Trends can be explored through the interactive App below.
Toggle between exploring trends for SRMS Regions and Natural Heritage Zones via the buttons in the left-hand corner. Select a species, parameter and up to two regions of interest to be plotted and explore the data table by filtering on the appropriate fields. N.B. When interpreting these data it is important to consider any associated caveats indicated in the caption below the plot or in the ‘caveats’ field of the table. Further descriptions of these caveats are provided below the App.
Caveats:
- Expanding population – population of a recently re-introduced species, known to be rapidly expanding. This means that traditional approaches to raptor monitoring (focusing on known home ranges or discrete study areas) are likely to underestimate rates of population growth, and bias measures of productivity towards older, more experienced pairs.
- Nest box based – a large proportion of monitored individuals are based in nest boxes.
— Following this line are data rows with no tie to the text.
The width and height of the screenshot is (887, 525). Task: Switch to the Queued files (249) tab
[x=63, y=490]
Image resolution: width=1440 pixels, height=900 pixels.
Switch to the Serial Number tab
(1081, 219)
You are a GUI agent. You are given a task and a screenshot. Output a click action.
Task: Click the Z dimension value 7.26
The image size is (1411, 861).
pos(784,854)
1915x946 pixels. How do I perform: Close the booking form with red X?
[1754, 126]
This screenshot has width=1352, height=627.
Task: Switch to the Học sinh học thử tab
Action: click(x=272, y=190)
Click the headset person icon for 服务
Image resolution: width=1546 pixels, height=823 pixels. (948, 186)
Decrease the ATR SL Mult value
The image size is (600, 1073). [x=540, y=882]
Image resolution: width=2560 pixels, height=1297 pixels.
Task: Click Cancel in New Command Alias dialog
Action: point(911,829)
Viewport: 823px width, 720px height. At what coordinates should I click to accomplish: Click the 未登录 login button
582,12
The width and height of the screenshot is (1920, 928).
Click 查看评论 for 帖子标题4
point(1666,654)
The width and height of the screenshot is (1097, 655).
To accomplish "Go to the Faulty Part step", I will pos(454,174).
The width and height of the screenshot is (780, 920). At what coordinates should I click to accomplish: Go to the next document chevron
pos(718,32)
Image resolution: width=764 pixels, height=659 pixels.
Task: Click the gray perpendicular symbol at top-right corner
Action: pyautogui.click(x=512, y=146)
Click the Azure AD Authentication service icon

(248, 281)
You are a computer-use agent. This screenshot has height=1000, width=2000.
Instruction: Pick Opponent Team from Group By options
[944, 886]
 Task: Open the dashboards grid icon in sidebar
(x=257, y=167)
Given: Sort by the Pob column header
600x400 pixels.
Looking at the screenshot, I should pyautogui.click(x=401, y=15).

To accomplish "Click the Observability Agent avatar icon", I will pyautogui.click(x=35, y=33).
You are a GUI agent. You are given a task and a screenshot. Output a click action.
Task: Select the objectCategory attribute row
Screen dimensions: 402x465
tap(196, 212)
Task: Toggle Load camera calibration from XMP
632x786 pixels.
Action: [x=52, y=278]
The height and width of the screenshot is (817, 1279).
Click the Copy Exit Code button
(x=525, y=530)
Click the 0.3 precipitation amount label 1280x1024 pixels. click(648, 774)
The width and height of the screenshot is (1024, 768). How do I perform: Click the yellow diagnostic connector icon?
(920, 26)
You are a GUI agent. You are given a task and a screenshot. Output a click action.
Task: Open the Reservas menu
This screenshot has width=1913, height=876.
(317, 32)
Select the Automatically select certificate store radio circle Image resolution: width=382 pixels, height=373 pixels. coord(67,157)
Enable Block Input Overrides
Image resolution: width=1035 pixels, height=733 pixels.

If either nest boxes tend to be preferred over natural sites or vice versa, numerical trends may not be representative unless a high proportion of pairs nesting in natural sites are also found and monitored. Moreover, because only a small population of any raptor species is based in nest boxes, if any measures of productivity differ between nesting attempts in boxes and those in natural sites, estimates of and trends in productivity may also be unrepresentative.
- No home range random effect – inclusion of the home range as a random effect in a productivity trend model caused the results of that model to depart unrealistically from the observed range of variation for that trend, so this variable was removed from the model. This could make the trend more prone to being unduly influenced by variation between individual home ranges; particularly when the home ranges contributing to the trend changed over time.
- Obvious gaps in coverage – some regions holding a substantial proportion of the population contribute few or no data to a national trend.
- Sample size small – mean annual sample size is less than 20. This is likely to decrease the precision of annual estimates, and to increase the influence of ‘noise’ (random variation) on apparent change from one year to the next. This is not based on any formal power analyses but simply highlights that trends based on samples of more than 20 home ranges are likely to be more robust/representative than those based on smaller samples.
- Variable effort – variation in sample size between years suggests that variable monitoring effort could result in inter-annual variation in the location and nature of home ranges that are monitored, or in the effort put into collecting data from these. Such variable effort could result in ‘noise’ (random variation between years) or, if effort increases or decreases over time, introduce bias into the trend.